Text shown:
I wanted to take a trip down memory lane. Ten years ago, a damning article was written about Mary Kay in Harper’s magazine called The Pink Pyramid Scheme. If you’ve never read it, you should. Did it make an impact on Mary Kay? I’m not sure. MK’s numbers have been dropping for years, but it’s unclear what the cause is.

One Mary Kay defender was upset by the article, and had this to say on the business page of the author, Virginia Sole-Smith. Tell me what you think of what she has to say in the comments below.

I can’t help but feel that you have used your platform to do a hit job on Mary Kay to gain attention for yourself. It is the lowest form of sexism to marginalize women by making them look stupid for taking a chance on themselves by trying something new and minimizing the impact of Mary Kay and the wonderful things it has done for so many. I have written the following letter to Harper’s:

Although I am appreciative that the experience that Virginia Sole-Smith had as an Independent Beauty Consultant with Mary Kay was a disappointing one, her article “The Pink Pyramid” went a little overboard in its caustic analysis of the Mary Kay business. I have made a good living doing Mary Kay for the past 28 years. Our business is not for everyone, but I have always believed that the women (and men) who decide to take the plunge and start a Mary Kay business are always a courageous bunch and deserve to feel good about themselves regardless of the outcome of their efforts.

What her article lacked was the proper context. Becoming a Mary Kay consultant is just like any entrepreneurial business. 90% of all businesses started in the U.S. fail within their first year. Most businesses started require some kind of cash outlay, and the main reason most fail is undercapitalization. The amount of cash needed (but not required as the author pointed out) to fully capitalize the Mary Kay business is a very small amount compared to the tens of thousands, hundreds of thousands, or even millions that other small businesses need to have a decent startup. And unlike almost every other business out there, if a Mary Kay consultant purchases some inventory, and then they decide that the business is not for them, they have up to a year to send all of the inventory purchased back to Mary Kay Inc., and the company will buy back the product for 90% of what was paid for it. One would be hard pressed to find any other startup business with that kind of safety net. This fact was not mentioned in Sole-Smith’s article.

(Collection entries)

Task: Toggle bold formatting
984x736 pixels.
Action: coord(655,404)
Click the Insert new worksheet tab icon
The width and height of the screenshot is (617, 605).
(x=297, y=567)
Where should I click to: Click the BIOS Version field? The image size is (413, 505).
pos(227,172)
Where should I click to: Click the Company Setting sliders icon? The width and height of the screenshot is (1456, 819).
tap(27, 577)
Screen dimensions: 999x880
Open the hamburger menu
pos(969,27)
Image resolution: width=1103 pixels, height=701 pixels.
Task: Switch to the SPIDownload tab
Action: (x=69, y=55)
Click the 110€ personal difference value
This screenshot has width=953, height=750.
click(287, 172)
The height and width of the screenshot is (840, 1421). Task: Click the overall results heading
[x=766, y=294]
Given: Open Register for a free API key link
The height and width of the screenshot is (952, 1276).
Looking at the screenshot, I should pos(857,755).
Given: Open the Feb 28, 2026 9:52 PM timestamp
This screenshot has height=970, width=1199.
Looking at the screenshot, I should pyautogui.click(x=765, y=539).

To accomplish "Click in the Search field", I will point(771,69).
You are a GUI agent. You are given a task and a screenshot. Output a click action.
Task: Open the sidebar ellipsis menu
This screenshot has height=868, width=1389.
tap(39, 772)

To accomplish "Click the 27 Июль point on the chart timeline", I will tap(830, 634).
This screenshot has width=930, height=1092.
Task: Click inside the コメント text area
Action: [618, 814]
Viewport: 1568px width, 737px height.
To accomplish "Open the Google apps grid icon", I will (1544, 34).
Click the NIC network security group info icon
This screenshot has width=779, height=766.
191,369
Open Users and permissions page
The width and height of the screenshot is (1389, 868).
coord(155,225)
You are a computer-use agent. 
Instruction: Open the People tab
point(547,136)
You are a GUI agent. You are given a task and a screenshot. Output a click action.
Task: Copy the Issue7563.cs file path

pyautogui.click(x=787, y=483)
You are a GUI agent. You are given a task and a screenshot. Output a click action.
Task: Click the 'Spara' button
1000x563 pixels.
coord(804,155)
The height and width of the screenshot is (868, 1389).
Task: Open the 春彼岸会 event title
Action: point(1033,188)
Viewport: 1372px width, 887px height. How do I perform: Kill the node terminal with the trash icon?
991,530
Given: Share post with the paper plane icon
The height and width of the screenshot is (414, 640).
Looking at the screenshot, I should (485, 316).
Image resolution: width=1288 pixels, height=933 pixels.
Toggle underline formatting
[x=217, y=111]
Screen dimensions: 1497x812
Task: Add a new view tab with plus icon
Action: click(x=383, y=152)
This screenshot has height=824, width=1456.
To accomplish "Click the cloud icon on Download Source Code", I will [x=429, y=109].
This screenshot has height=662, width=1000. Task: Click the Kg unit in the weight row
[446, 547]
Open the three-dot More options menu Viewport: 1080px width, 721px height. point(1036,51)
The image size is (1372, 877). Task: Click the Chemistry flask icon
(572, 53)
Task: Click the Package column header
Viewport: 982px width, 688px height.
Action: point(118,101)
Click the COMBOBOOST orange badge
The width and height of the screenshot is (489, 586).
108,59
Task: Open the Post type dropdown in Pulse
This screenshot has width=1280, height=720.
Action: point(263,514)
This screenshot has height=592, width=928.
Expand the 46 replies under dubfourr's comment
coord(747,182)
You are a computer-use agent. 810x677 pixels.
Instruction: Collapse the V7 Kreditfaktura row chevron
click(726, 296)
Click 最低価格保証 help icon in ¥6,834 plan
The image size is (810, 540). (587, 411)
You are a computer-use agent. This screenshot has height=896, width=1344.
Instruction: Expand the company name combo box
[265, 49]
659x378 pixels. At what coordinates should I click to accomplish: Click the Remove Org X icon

Task statement: Translate into Spanish the sentence "I have made a good living doing Mary Kay for the past 28 years." from the Mary Kay text above.

Output of the exercise: Me he ganado bien la vida con Mary Kay durante los últimos 28 años.